• Stored records:
____
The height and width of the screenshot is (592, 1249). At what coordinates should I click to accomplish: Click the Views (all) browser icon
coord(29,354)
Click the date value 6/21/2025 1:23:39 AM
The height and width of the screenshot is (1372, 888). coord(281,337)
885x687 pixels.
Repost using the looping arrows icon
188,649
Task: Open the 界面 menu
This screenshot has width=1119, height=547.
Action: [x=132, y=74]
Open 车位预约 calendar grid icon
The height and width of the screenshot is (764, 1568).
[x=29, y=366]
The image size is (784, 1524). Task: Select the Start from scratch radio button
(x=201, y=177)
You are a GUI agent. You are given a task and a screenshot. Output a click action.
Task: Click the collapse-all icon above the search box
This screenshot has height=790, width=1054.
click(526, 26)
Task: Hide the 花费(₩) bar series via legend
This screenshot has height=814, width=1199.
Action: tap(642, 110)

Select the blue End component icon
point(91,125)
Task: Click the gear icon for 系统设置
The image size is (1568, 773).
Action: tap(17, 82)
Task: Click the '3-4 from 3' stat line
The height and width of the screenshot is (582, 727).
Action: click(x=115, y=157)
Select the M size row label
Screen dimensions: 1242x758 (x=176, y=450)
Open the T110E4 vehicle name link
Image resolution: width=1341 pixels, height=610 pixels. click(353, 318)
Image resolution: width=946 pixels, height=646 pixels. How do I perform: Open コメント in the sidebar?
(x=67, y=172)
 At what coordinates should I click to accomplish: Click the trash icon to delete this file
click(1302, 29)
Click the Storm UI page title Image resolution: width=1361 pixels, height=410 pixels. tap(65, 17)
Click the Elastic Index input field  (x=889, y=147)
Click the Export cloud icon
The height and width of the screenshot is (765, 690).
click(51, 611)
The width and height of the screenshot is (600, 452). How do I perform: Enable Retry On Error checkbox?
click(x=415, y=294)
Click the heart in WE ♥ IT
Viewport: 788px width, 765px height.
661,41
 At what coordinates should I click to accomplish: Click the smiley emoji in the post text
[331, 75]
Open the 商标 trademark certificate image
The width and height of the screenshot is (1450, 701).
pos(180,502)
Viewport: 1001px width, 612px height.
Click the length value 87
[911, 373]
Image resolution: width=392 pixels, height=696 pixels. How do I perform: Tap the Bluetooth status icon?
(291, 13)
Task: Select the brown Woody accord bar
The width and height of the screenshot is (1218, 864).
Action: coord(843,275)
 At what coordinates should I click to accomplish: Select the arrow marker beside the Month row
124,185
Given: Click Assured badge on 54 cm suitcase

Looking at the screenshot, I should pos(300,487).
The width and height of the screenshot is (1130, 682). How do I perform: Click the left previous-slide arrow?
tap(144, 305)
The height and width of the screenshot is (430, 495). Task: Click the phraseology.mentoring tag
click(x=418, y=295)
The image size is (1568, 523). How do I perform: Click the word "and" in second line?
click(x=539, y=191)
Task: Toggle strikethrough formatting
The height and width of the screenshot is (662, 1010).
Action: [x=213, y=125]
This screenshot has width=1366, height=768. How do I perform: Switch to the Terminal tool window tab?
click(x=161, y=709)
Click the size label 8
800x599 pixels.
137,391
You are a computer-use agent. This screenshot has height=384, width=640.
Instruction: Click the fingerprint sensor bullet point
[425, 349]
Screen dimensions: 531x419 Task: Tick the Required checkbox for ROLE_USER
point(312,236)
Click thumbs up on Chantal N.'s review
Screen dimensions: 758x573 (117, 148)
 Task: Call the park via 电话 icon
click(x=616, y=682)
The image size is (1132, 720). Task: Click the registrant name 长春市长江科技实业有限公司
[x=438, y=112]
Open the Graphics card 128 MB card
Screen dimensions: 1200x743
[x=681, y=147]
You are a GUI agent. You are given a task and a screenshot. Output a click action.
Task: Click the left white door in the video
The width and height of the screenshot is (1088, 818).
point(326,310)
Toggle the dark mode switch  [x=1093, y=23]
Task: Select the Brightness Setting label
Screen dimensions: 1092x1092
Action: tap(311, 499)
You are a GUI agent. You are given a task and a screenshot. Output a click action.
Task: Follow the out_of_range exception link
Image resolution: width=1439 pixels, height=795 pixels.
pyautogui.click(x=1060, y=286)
____
• EXERCISE: Only the lines from the one containing "Task: Follow the out_of_range exception link" through the final line of the data belong in the answer, repeated exactly.

• SOLUTION TO THE PROBLEM:
Task: Follow the out_of_range exception link
Image resolution: width=1439 pixels, height=795 pixels.
pyautogui.click(x=1060, y=286)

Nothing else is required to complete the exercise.